## Your task
Whenever a line in the data contains "Viewport", show that line.

• • • •

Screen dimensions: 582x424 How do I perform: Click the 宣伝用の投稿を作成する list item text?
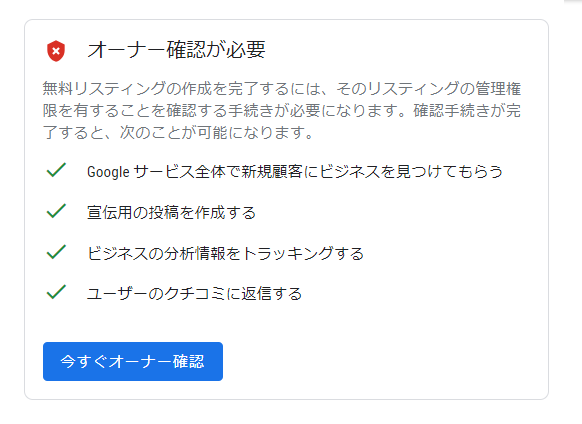171,212
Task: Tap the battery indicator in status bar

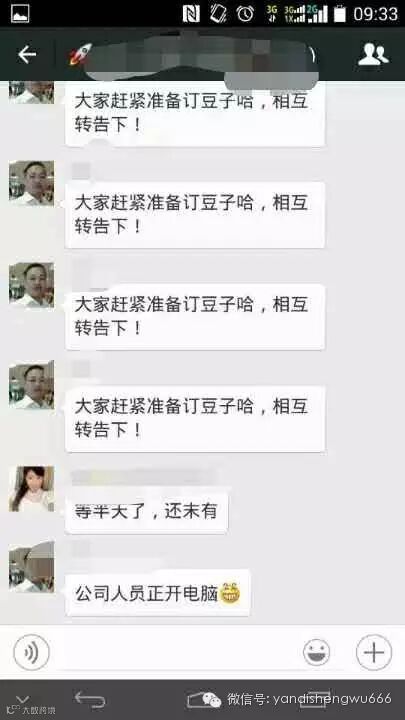Action: coord(340,14)
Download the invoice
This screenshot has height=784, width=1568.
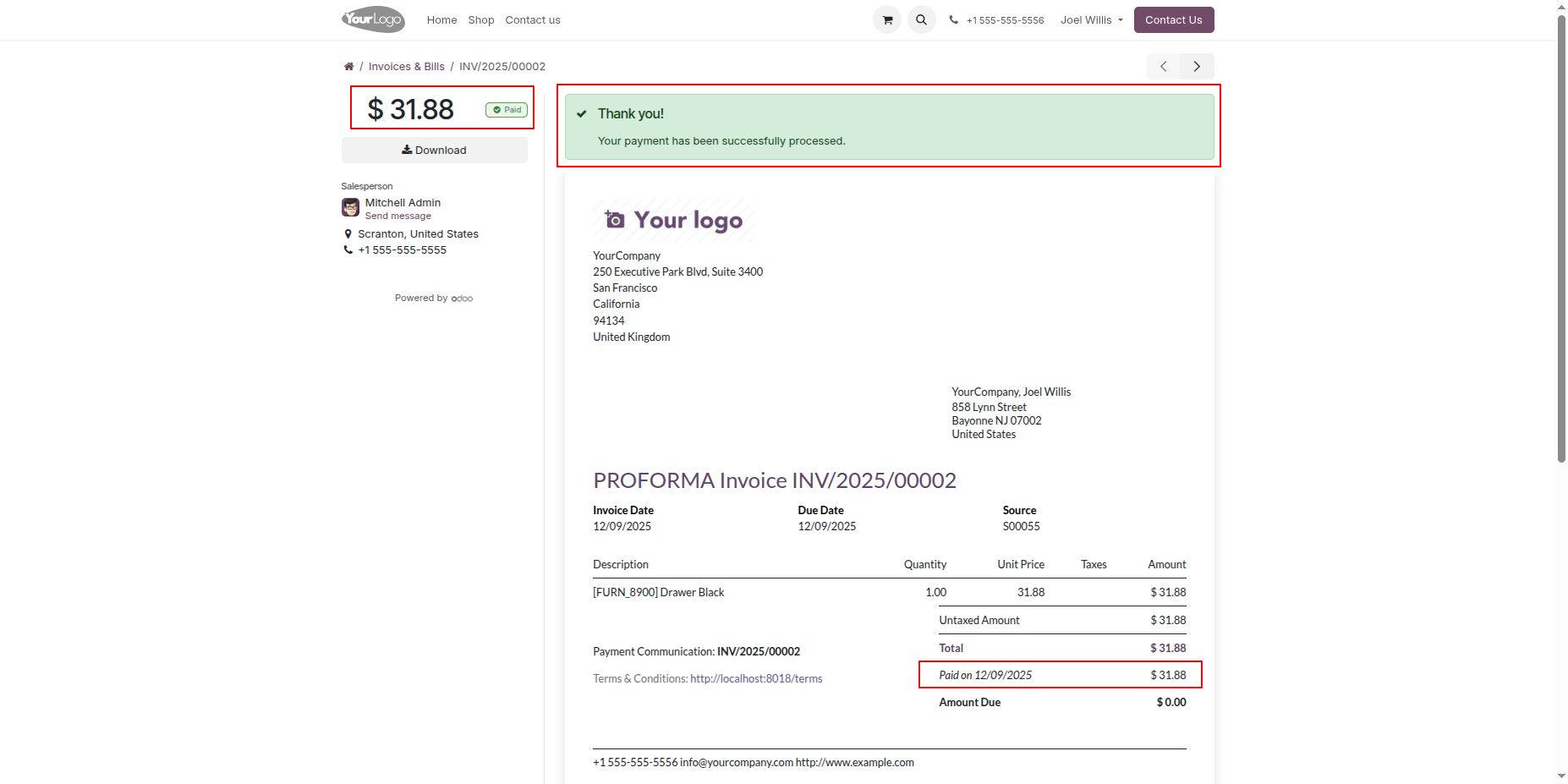tap(434, 151)
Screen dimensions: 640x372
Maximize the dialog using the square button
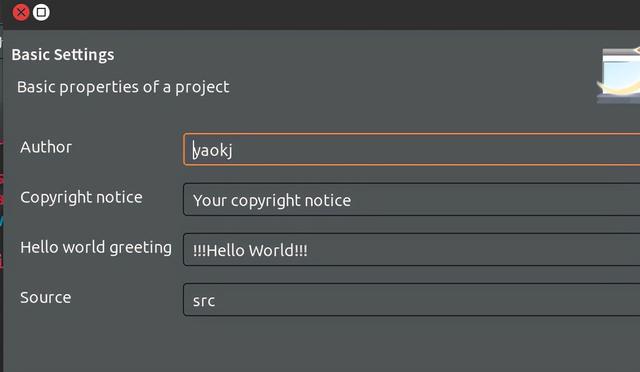[41, 12]
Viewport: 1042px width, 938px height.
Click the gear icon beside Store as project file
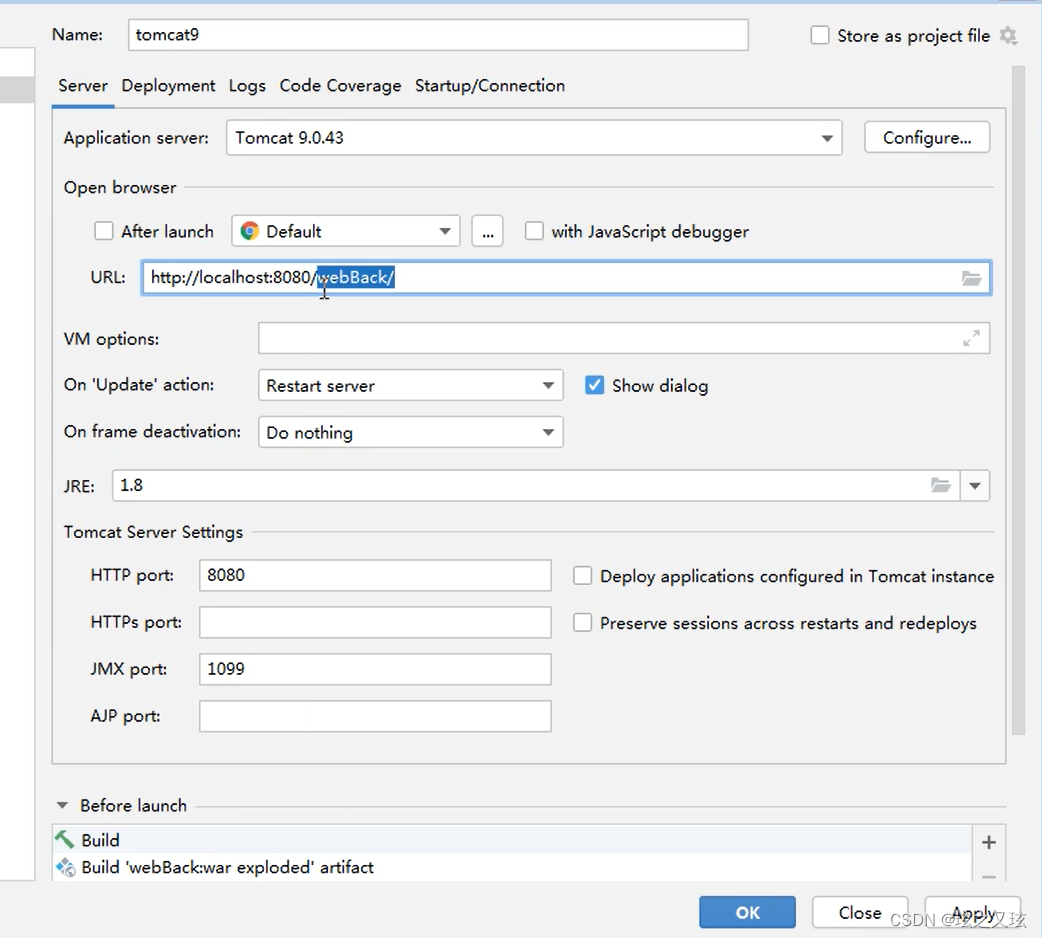pyautogui.click(x=1008, y=36)
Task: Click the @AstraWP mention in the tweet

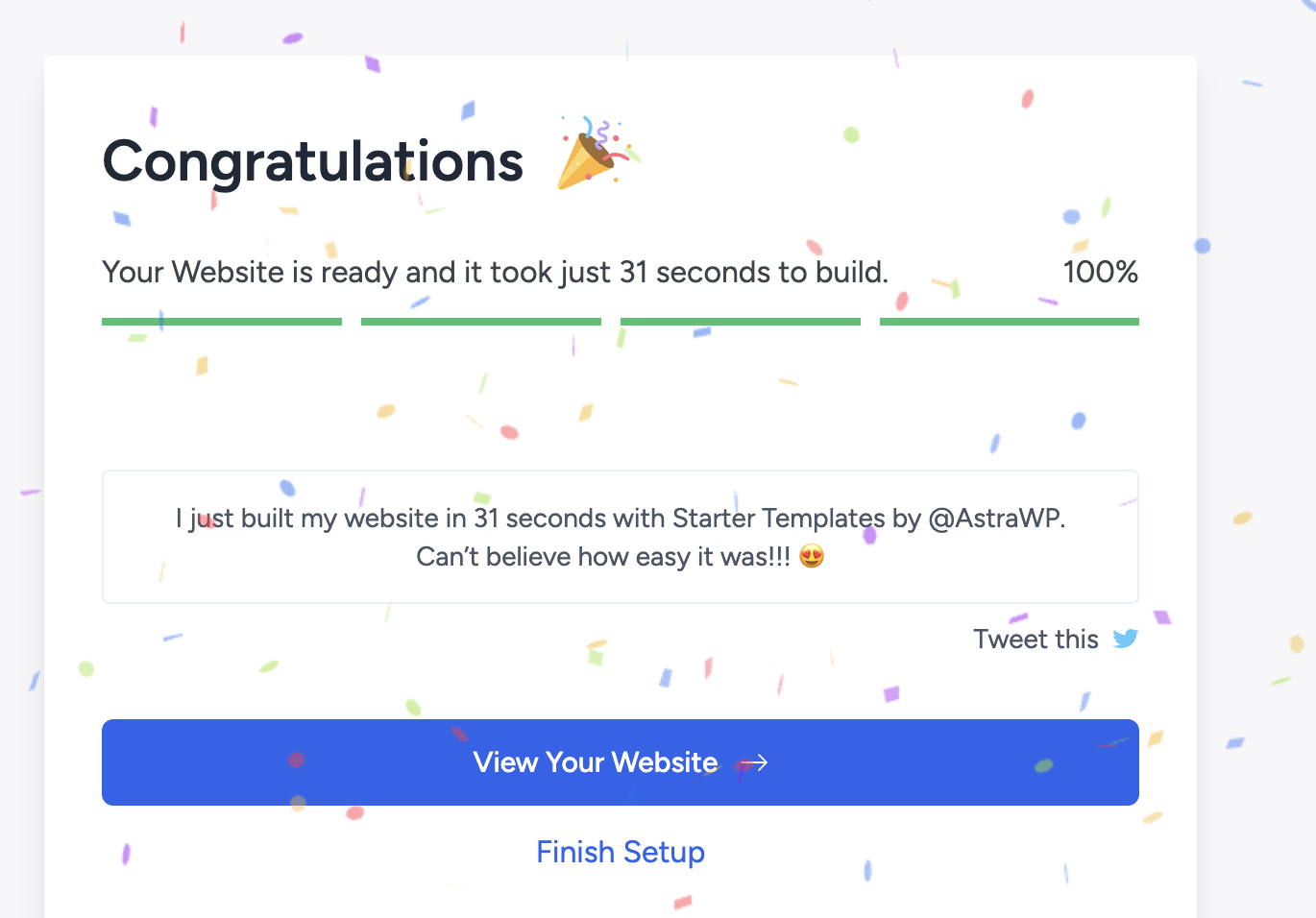Action: tap(995, 519)
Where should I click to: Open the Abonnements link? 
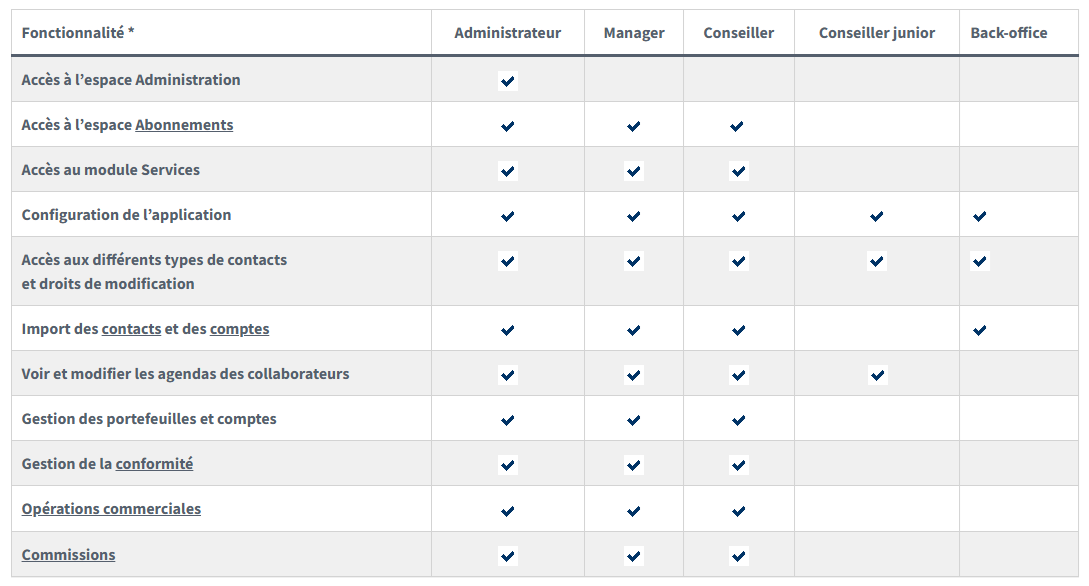point(184,125)
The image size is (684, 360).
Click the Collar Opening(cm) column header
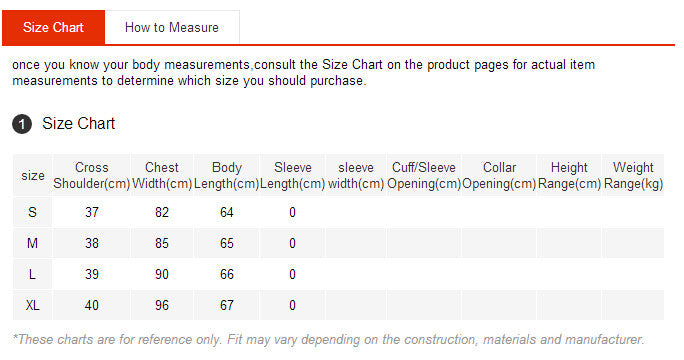[x=499, y=175]
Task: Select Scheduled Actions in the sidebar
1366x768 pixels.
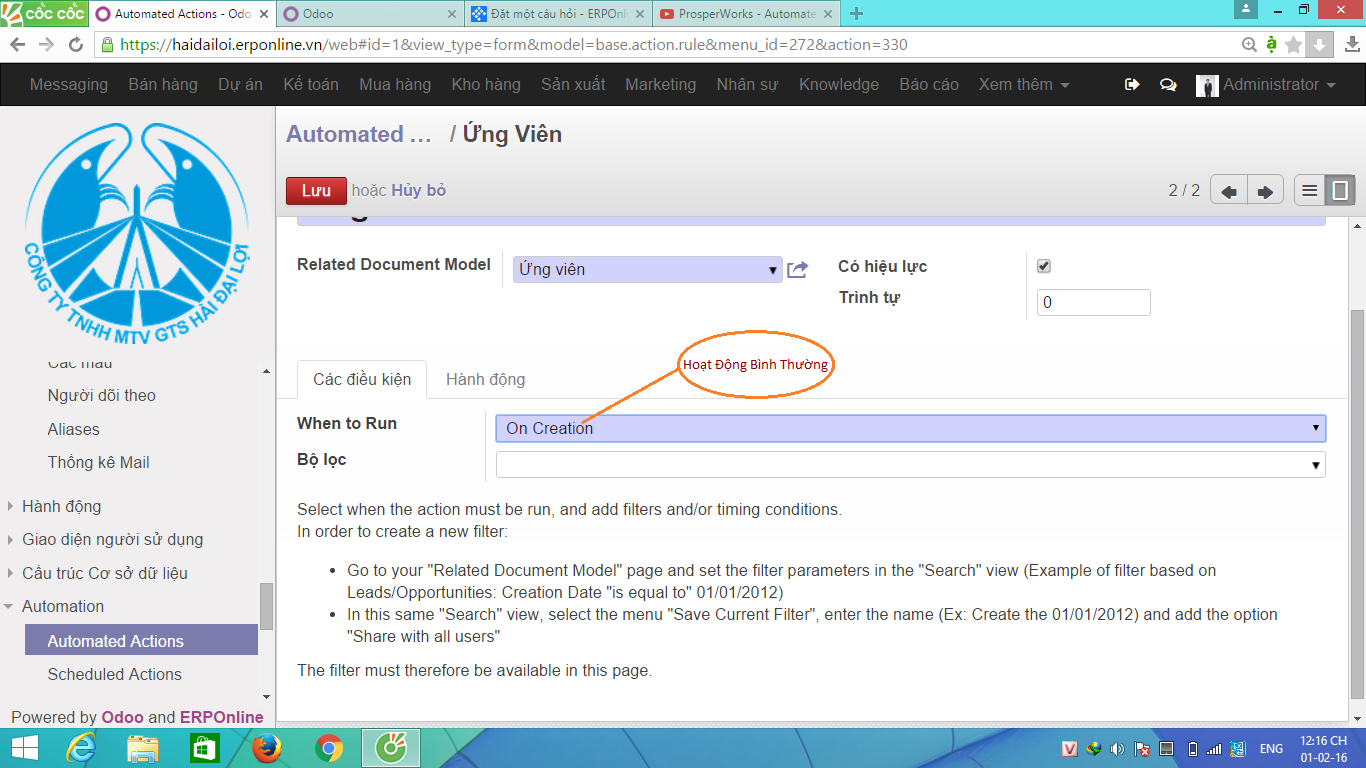Action: pyautogui.click(x=115, y=674)
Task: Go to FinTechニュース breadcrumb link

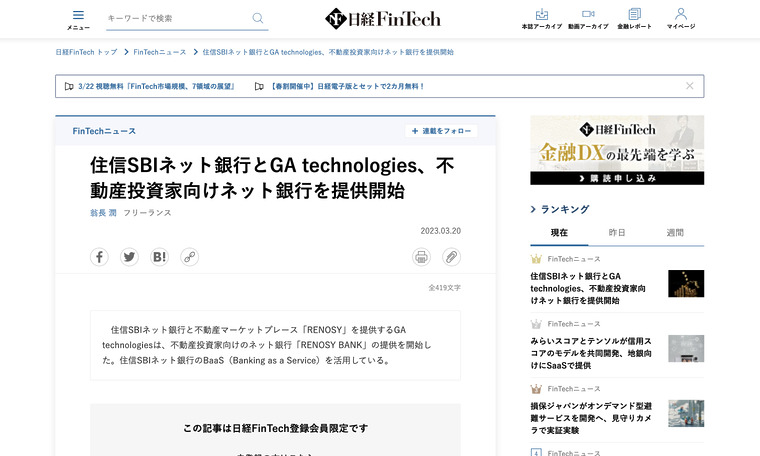Action: pyautogui.click(x=159, y=51)
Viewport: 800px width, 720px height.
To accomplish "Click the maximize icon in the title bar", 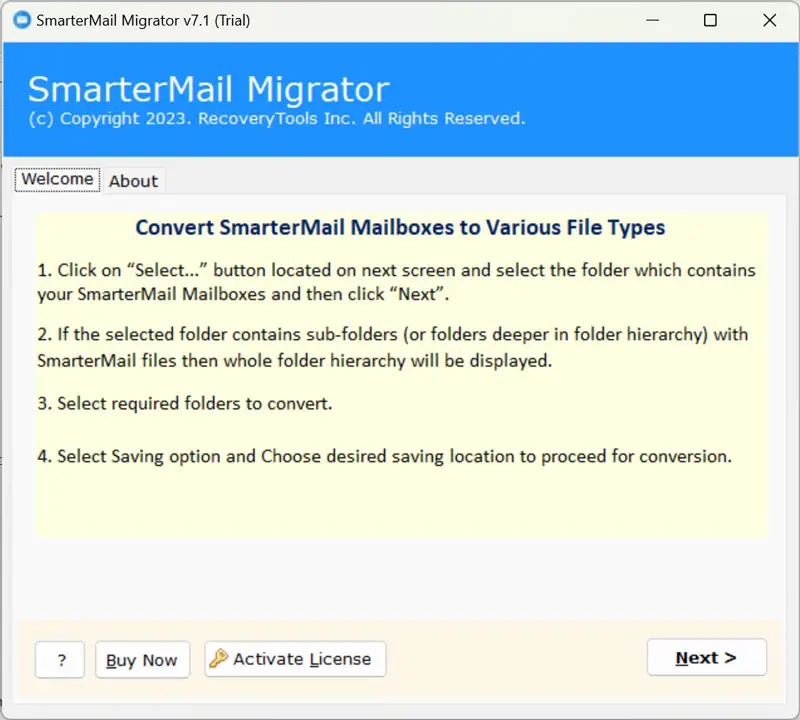I will [x=711, y=20].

• • • •

## Worked solution
Viewport: 1042px width, 938px height.
Viewport: 800px width, 720px height.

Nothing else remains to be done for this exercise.